Эпоха крайностей. Короткий двадцатый век (1914–1991) (Хобсбаум) - страница 44

Рост всеобщей жестокости произошел не столько благодаря высвобождению скрытого внутри человека потенциала варварства и насилия, который война естественным образом узаконивает, хотя после Первой мировой войны это, несомненно, проявилось у определенного типа бывших фронтовиков, особенно тех, кто служил в карательных отрядах и подразделениях ультраправых националистов. С какой стати мужчинам, которые убивали сами и были свидетелями того, как убивали и калечили их друзей, испытывать угрызения совести, преследуя и уничтожая врагов правого дела?

Одной из основных причин такой жестокости явилась непривычная демократизация войны. Тотальные конфликты превратились во “всенародные войны” по двум причинам. Во-первых, это произошло потому, что гражданское население и его жизнь стали преимущественной, а иногда и главной стратегической целью. Во-вторых, потому, что в демократических войнах, как и в демократической политике, враг, как правило, демонизируется – его надо сделать в должной степени ненавистным или хотя бы достойным презрения. Войны, с обеих сторон ведущиеся профессионалами, особенно обладающими сходным социальным статусом, не исключают взаимного уважения, соблюдения правил и даже благородства. У насилия свои законы, наглядным примером чего могут служить военные летчики в обеих войнах. Об этом Жан Ренуар снял свой пацифистский фильм “Великая иллюзия”. Профессиональные политики и дипломаты, когда они не слишком зависят от требований избирателей и прессы, могут объявлять войны или договариваться о мире, не испытывая ненависти к противнику, как боксеры, которые пожимают друг другу руку перед началом боя, а после него вместе пропускают по стаканчику. Однако тотальные войны нашего столетия далеко ушли от войн эпохи Бисмарка. В войне, затрагивающей массовые национальные чувства, невозможны ограничения былых аристократических войн.
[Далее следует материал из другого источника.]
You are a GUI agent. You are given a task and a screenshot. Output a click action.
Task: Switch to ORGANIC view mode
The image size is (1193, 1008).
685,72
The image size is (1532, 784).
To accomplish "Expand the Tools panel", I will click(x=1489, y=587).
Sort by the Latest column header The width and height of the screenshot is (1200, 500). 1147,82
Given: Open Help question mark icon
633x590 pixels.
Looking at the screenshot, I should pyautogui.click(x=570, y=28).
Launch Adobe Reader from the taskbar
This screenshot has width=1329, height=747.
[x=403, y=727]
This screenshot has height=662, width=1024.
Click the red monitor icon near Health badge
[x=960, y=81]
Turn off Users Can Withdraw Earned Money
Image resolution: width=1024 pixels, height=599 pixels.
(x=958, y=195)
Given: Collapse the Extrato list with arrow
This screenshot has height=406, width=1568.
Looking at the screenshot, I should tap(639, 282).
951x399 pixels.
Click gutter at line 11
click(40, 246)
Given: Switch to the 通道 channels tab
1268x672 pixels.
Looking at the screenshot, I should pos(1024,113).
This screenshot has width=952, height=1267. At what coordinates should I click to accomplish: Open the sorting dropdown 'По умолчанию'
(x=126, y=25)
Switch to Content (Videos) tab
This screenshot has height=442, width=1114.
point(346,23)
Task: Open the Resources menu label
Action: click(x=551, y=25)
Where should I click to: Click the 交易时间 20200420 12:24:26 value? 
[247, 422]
Надо сказать, что во Второй мировой войне природа гитлеровского режима и поведение немцев в Восточной Европе (включая даже старую, ненацистскую германскую армию) во многом явились причиной демонизации противника.

Еще одной причиной возросшей жестокости стала совершенно новая черта войны – ее обезличенность. Убийства и увечья превратились в отдаленные последствия нажатия кнопки или поворота рычага. Техника сделала жертвы войны невидимыми, чего никак не могло произойти с теми, кого можно было рассмотреть через прицел винтовки или проткнуть штыком. На прицеле орудий Западного фронта находились не люди, а статистика – причем даже не реальная, а предполагаемая статистика, как показал “подсчет потерь” противника во время американо-вьетнамской войны. Далеко внизу под брюхом бомбардировщика были не люди, которым суждено быть сожженными заживо c потрохами, а всего лишь цели. Застенчивые молодые военные, которые наверняка не захотели бы всадить штык в живот беременной крестьянке, с куда большей легкостью сбрасывали снаряды на Лондон и Берлин или атомную бомбу на Нагасаки. Трудолюбивые немецкие бюрократы, которые наверняка пришли бы в ужас, если бы их лично заставили отправлять на смерть несчастных евреев, спокойно составляли железнодорожные расписания для регулярного отправления “поездов смерти” в польские концентрационные лагеря, не испытывая при этом чувства личной причастности. Величайшим проявлением жестокости нашего столетия стала обезличенная жестокость дистанционных решений, особенно когда их можно было объяснить печальной производственной необходимостью.